Walleye anglers trolling Smile Blades and nightcrawlers on flats around Lake Roosevelt’s Porcupine Bay are catching good numbers of eater-size fish in 25-50 feet of water. An angler fishing 4 miles upriver of Porcupine said he caught quite a few walleyes on jigs, including some big females he released. The fish were in water no deeper than 20 feet. Worm harnesses have been taking Rufus Woods walleyes.

Lind Coulee has been one of the best spots for walleye this spring, but the bite is picking up all over Potholes Reservoir. Fish the rocks around Goose Island with blade baits, Whistle Pigs and drop shot rigs in 30-43 feet of water, or slow troll a crawler with a Slow Death rig.

Moses Lake and Banks Lake will be coming on soon for walleye. The docks are in at Northrup on Banks. The water level at Moses Lake State Park is down and launching has been difficult. This is the time of year the jumbo perch often move into the vicinity of the I-90 Bridge near the state park.

Smallmouth bass are becoming more active above Bonneville Dam. On the Snake River, they are also starting to hit, with some 3-pound fish reported. In Idaho, some large smallmouth have been reported caught at Dworshak Reservoir.

The largemouth bass on Potholes are moving into the sand dunes.
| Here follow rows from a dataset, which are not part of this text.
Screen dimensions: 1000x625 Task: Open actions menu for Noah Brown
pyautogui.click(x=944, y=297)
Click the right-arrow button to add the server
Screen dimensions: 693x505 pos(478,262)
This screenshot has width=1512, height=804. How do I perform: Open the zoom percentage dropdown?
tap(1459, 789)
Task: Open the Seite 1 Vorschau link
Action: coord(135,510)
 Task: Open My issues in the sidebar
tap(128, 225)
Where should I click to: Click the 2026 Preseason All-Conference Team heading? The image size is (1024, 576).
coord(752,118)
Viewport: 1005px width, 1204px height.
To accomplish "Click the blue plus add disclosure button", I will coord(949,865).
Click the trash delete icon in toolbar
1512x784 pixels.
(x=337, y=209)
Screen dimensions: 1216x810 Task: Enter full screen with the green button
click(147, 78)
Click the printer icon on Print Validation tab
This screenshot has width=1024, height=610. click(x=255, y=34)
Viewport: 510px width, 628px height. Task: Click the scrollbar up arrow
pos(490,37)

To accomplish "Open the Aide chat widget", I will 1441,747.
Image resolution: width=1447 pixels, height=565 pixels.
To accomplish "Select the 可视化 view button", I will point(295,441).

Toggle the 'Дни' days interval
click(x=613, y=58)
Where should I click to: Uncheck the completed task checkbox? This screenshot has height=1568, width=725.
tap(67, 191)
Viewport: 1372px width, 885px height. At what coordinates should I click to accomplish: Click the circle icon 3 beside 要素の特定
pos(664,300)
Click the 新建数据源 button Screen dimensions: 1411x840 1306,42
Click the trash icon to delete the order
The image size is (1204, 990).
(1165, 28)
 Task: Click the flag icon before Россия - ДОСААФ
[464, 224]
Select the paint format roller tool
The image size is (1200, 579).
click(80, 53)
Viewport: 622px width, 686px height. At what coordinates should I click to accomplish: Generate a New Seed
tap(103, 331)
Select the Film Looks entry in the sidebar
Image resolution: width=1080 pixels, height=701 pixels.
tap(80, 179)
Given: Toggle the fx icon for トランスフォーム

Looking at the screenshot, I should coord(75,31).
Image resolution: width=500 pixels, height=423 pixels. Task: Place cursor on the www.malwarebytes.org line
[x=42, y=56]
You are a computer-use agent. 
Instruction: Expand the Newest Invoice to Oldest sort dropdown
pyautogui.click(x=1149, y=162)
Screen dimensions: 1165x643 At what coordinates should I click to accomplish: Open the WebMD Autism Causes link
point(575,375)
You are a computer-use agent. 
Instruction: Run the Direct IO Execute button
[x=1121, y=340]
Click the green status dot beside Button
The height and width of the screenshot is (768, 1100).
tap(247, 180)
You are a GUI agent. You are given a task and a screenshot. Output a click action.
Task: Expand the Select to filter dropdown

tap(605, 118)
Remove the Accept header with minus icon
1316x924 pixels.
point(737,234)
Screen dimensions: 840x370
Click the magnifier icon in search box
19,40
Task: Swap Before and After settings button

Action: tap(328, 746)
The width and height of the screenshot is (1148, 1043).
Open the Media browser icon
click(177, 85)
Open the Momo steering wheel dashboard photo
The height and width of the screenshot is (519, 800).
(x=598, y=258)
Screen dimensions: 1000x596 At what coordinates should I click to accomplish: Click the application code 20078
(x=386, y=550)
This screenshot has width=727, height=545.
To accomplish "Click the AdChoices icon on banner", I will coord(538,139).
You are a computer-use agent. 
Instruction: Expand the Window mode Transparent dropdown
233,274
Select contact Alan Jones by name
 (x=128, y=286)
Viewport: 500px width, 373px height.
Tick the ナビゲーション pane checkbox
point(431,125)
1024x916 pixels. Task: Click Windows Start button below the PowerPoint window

Reports are coming in of catches up to nearly 7 pounds with a lot of 3- to 5-pound fish also reported.

Find the warmest water you can; the afternoon bite is much better than the morning bite.

Top baits have been jigs with a craw or swimming trailer in black and blue, hard jerkbaits, swim jigs and chatterbaits.

Other species

Starting May 10, anglers will have an opportunity to catch and retain legal-size white sturgeon in the lower 40 miles of the Columbia River.

The fishery will be open on Mondays, Wednesdays and Saturdays through June 5 from the Wauna power lines, which cross Puget Island near Cathlamet, downriver to Buoy 10 at the mouth of the Columbia River.

Adjacent Washington tributaries will also be open for sturgeon fishing those days.

Anglers may retain only white sturgeon measuring 44 to 50 inches from the tip of their nose to the fork in their tail.


The Idaho Fish and Game Commission has approved big game seasons for the next two years.

The 2021-2022 Idaho big game seasons and rules booklet will be available on Fish and Game’s website in early April.

Printed copies will be available at Fish and Game offices and license vendors in late April or early May.

There have been some major changes.

Turkeys are moving out of their winter ranges and have become more conspicuous this week.

Some are beginning to fan and may be hot by the April 15 general opener.

The youth-only season in Washington is April 3 and 4.

A lot of jakes have been seen in the William T. Wooten Wildlife Area in Columbia and Garfield counties, and the woods north of Spokane are coming alive. In Idaho, the youth-only season is April 8.

It would be difficult to go anywhere in the Idaho Panhandle and not at least hear turkeys.